I terminated my employment in November 1962 to await the arrival of my twins in January 1963. I spent the next 9 years or so at home bringing up my children.
I returned to work at Evode in August 1972, working for Fred Waygood in the Surface Coatings Quality Control Laboratory. Here, Flashband, Bituminous products (Paste 1, 505, Bituminous Mastic etc., Liquid Concrete Waterproofer and Building Chemicals such as Portite and Mellitol and Powdered Tiling products were rigorously tested to higher standards than I had previously known. (Fred Waygood, a Cockney by birth, was a super boss. He sang most of the time - he was an amateur music hall artiste and practised his 'turns' on all of us. (I think he is still doing his Morris dancing even now).
After 4 years or so I was offered the post of Marketing Assistant in Evode (Export) Ltd. which was previously held by Beryl Chalmers who had retired.
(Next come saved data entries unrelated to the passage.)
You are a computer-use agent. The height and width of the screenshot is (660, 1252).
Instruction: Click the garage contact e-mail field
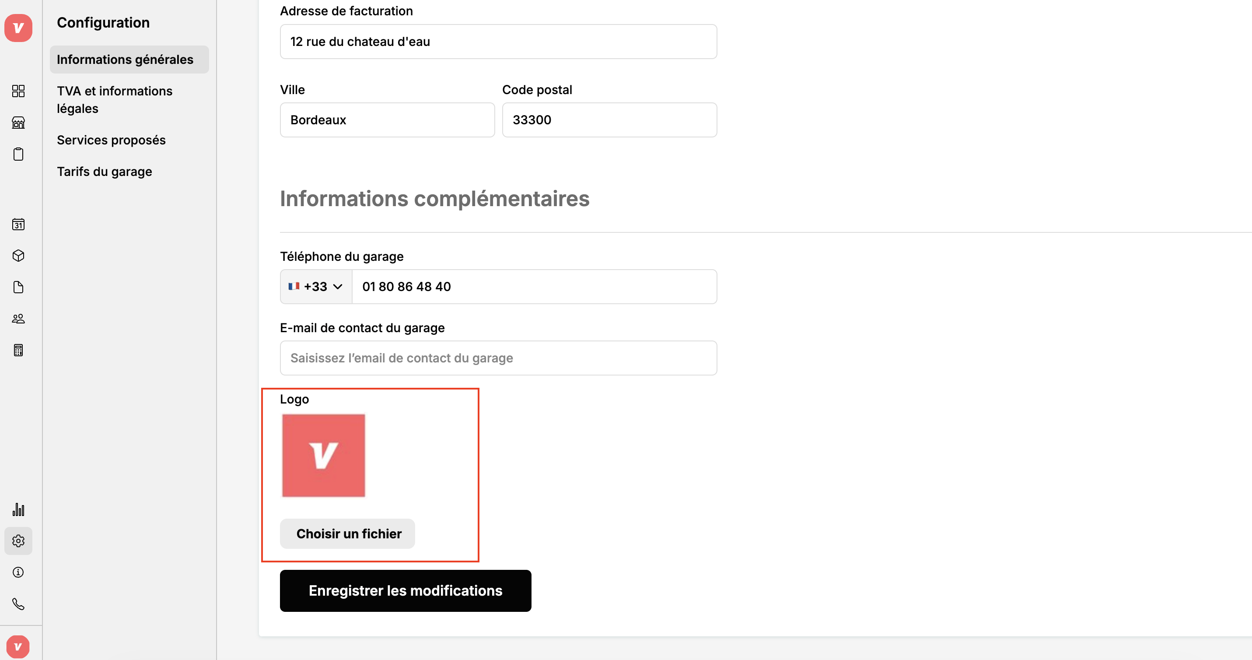click(498, 358)
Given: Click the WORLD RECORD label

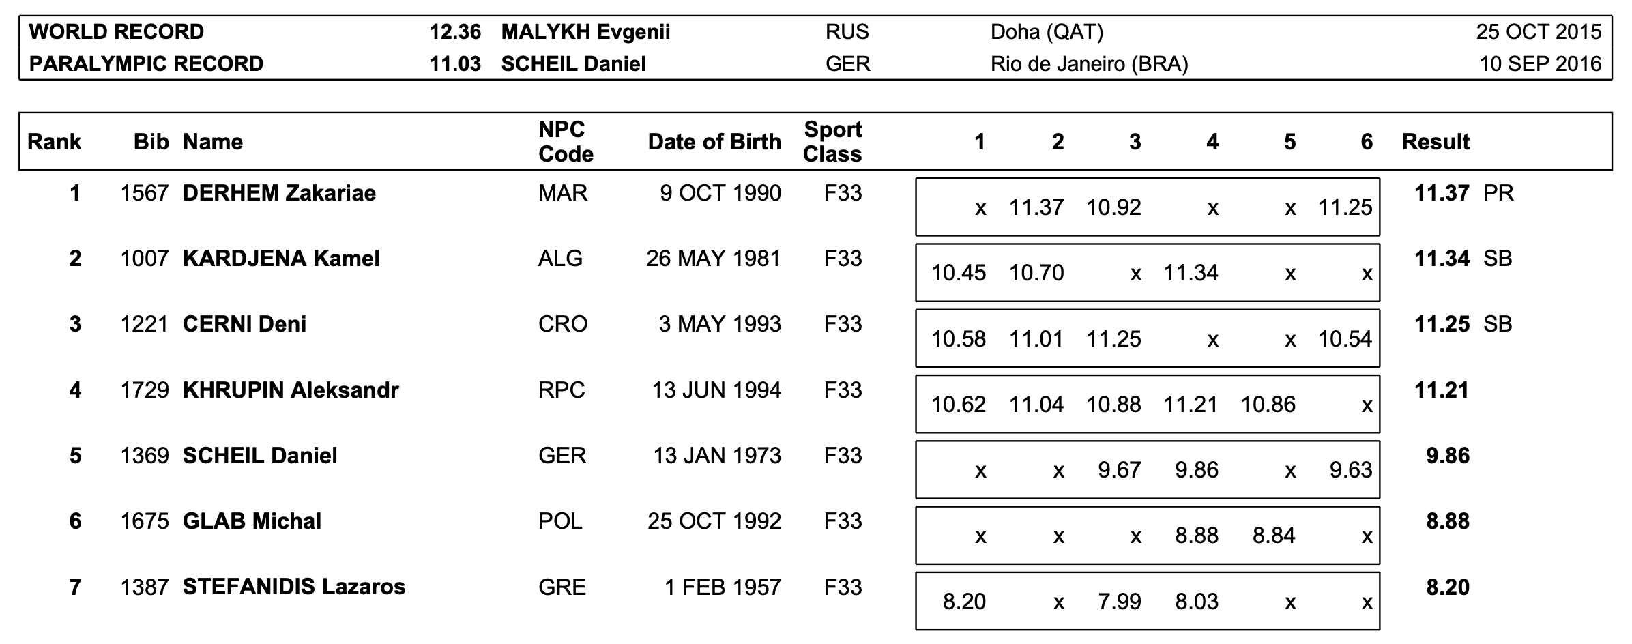Looking at the screenshot, I should [117, 32].
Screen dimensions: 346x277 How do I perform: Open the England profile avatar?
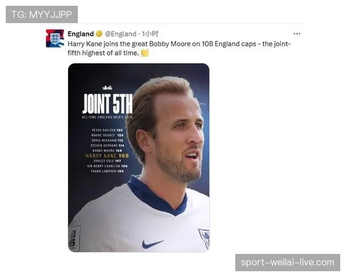point(55,38)
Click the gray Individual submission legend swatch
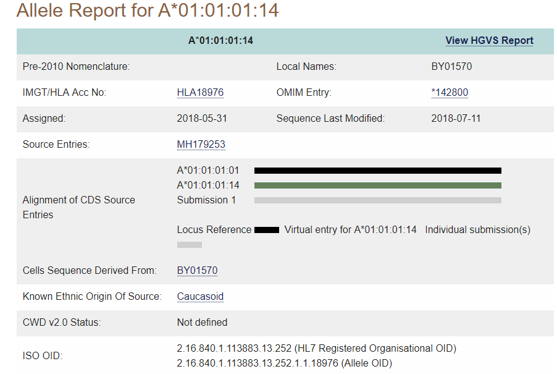This screenshot has height=374, width=557. click(x=190, y=245)

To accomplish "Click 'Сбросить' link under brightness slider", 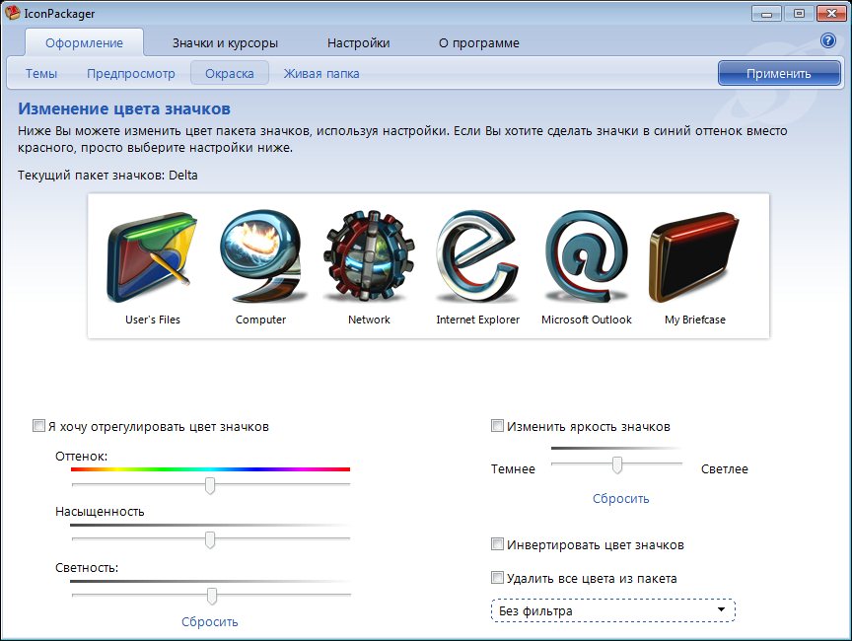I will (620, 499).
V Vohralik never quite forgave me for forsaking the lab bench for what he called the 'glamour of marketing'
I spent 4 very happy years with Export - a totally different world to the laboratory area. Names I couldn't pronounce at first like the Finnish licensee, Valkeakowski. Eventually, Export as a company was disbanded and became a division of Evode and I was offered a place in the Personnel Department. I spent the next 10 months working for Robin Tomkins, the Personnel Director, on wage-related statistics and the Evode Suggestion Scheme. I was then offered a post in B & CP Marketing, as it was then, as Sales Promotion Services Executive (wow, what a title!) working for Ron Binnington, Marketing Manager.
Eventually, many marketing managers later, my title was changed to Marketing Services Executive and of course B &CP became Building & Homecare.
I finally retired from Evode on 12th July 1998 but at this point in time I still work 1 day a week as a self employed contractor on the Marketing & Sales Development budgetary control (and anything else that always seems to crop up).